Pekerja Freeport yang Tewas Akibat Runtuhnya Big Gossan Menjadi 5 Orang

Upaya penyelamatan pekerja Freeport yang terjebak di reruntuhan tambang bawah tanah Big Gossan di Mimika, Papua.

MIMIKA – Jumlah pekerja PT Freeport Indonesia yang tewas akibat musibah runtuhnya tambang bawah tanah “Big Gossan” di Tembagapura, Mimika, Papua menjadi lima orang.

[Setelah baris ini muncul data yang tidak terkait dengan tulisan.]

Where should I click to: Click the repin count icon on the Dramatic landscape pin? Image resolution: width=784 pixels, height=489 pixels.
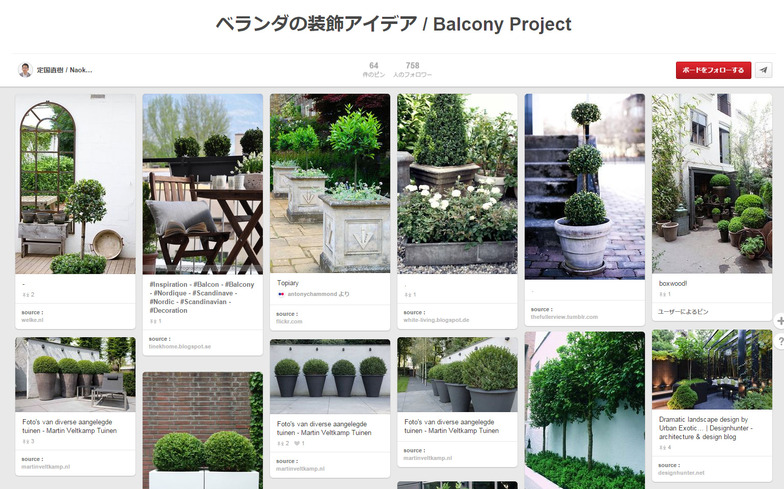click(662, 448)
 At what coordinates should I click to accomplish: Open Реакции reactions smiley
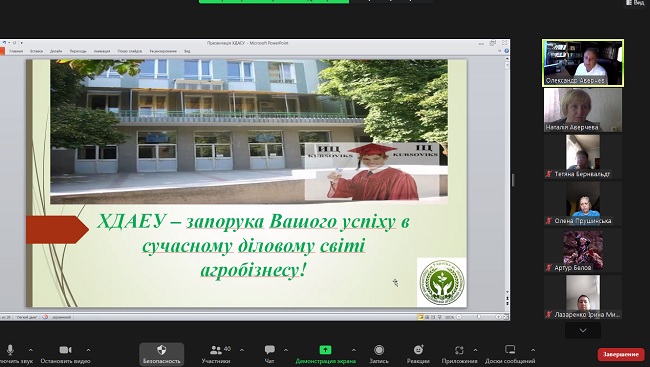pos(418,350)
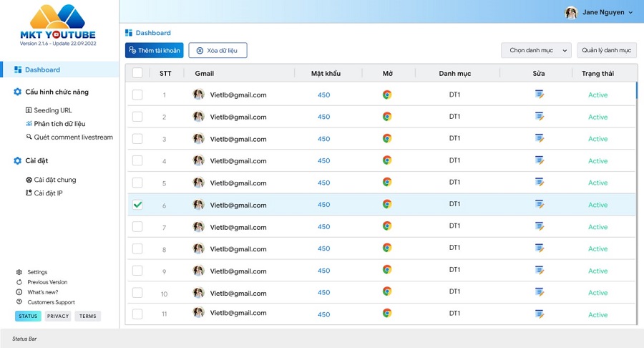The image size is (644, 348).
Task: Select Phân tích dữ liệu menu item
Action: (x=59, y=124)
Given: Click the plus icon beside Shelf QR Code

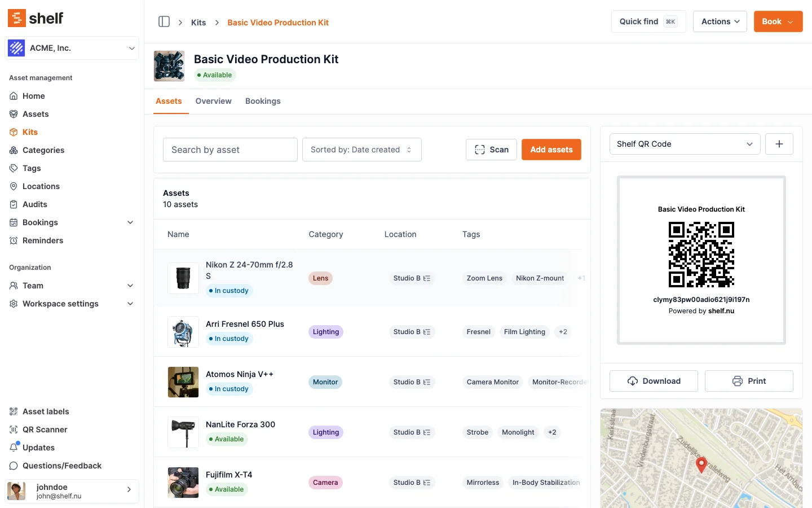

Hal ini terungkap dari up date upaya penyelamatan yang disampaikan manajemen Freeport pada Sabtu, 18 Mei 2013.

Sebelumnya dikabarkan bahwa jumlah korban yang tewas akibat musibah yang terjadi pada Selasa pagi, 15 Mei 2013 itu sebanyak empat orang. Sedangkan 10 pekerja lainnya yang berhasil dievakuasi mengalami luka-luka, dan diterbangkan ke Jakarta untuk mendapatkan perawatan lebih intensif.

Disebutkan pula sebelumnya, korban yang masih terjebak di bawah reuntuhan Big Gossan sebanyak 24 orang, dan upaya penyelamatan terus dilakukan tanpa kenal lelah. Namun pada Sabtu, 18 Mei 2013, Mine General Manager PT Freeport Indonesia, Nurhadi Sabirin mengatakan, korban yang tewas menjadi lima orang, dan 23 lainnya masih terjebak di bawah reruntuhan. Korban tewas kelima itu bernama Roy Kailuhu.

Nurhadi yang juga mengepalai Tim Tanggap Darurat penanganan musibah itu pun menegaskan, Freeport akan terus mencurahkan segala sumber daya yang tersedia untuk misi penyelamatan, akiabt musibah yang terjadi pada fasilitas pelatihan di lokasi tambang bwah tanah Big Gossan itu.

“Kami memiliki ahli kelas dunia dan peralatan yang dikerahkan untuk mencoba untuk menyelesaikan ini secepat mungkin,” tegasnya. Meski demikian, upaya penyelamatan semakin terganggu akibat bebatuan yang terus berjatuhan dari atas lokasi reruntuhan.

Nurhadi menambahkan, salah satu bagian dari peralatan yang digunakan dalam penyelamatan dan upaya pemulihan adalah alat yang disebut “Lifepak 3” guna mendeteksi getaran. “Perangkat ini bisa mendeteksi getaran yang cukup halus, seperti detak jantung manusia,” ujarnya.

Dengan Lifepak 3, diharapkan titik keberadaan 23 pekerja yang masih terjebak di bawah reruntuhan bisa ditemukan, dengan jalan mendeteksi detak jantung mereka. Namun alat canggih itu terkesan masih kurang bisa membantu, karena masih banyaknya getaran lain akibat batu yang masih terus berjatuhan.  

“Kami belum mampu mendeteksi tanda-tanda potensial lainnya dari kehidupan di 72 jam terakhir,” kata Nurhadi pada Sabtu siang. “Kami terus melakukan upaya-upaya non-stop 24 jam sehari, secepat mungkin semua upaya yang dapat dilakukan secara aman untuk menyelamatkan nyawa,” tandasnya.

Sayangnya, kata Nurhadi, banyak waktu yang terbuang akibat longsoran batu di lokasi kejadian masih terus berlangsung. Kondisi ini semakin memperkecil kemungkinan menemukan korban dengan selamat. “Kami mengajak Anda semua untuk terus mendoakan, agar Tuhan selalu menjaga rekan-rekan kami dan keluargnya,” ucap Nurhadi penuh harap.